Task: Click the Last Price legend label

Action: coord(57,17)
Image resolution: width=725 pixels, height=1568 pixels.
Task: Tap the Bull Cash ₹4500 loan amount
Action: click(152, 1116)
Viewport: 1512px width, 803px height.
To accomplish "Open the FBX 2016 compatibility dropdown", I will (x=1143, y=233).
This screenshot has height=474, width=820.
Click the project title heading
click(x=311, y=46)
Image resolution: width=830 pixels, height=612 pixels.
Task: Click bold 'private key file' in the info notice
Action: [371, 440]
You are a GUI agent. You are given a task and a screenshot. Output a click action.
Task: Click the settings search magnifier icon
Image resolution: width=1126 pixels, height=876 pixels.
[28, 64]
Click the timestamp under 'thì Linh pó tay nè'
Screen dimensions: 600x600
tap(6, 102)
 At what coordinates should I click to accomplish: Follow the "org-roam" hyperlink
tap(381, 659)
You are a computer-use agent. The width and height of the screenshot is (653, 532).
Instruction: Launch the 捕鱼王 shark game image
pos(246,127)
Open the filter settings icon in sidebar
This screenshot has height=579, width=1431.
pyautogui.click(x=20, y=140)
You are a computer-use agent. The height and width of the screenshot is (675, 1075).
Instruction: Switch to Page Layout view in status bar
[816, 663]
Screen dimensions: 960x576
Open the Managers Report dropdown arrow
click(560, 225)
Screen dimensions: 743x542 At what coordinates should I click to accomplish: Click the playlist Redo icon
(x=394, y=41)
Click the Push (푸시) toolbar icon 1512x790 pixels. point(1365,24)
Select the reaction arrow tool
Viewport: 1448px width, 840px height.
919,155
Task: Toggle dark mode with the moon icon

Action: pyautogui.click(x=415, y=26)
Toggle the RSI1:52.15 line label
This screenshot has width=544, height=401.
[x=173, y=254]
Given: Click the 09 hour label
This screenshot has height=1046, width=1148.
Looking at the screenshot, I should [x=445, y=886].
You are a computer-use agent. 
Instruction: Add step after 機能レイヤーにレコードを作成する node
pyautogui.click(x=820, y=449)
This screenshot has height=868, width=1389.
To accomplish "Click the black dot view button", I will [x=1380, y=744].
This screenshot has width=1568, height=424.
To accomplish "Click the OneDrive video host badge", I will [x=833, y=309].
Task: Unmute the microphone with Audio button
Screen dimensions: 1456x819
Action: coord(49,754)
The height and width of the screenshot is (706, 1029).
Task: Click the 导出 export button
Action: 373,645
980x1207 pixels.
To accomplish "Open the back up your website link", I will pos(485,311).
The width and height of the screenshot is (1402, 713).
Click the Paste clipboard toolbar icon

+ + + + + + +

Exercise requirements: Lay out the lines above, from the first line through the line containing "will (x=1143, y=233).", as a Markdown table with the columns "Row" and "Line", omitting any blank lines.

Exercise output:
| Row | Line |
|---|---|
| 1 | Task: Click the Last Price legend label |
| 2 | Action: coord(57,17) |
| 3 | Image resolution: width=725 pixels, height=1568 pixels. |
| 4 | Task: Tap the Bull Cash ₹4500 loan amount |
| 5 | Action: click(152, 1116) |
| 6 | Viewport: 1512px width, 803px height. |
| 7 | To accomplish "Open the FBX 2016 compatibility dropdown", I will (x=1143, y=233). |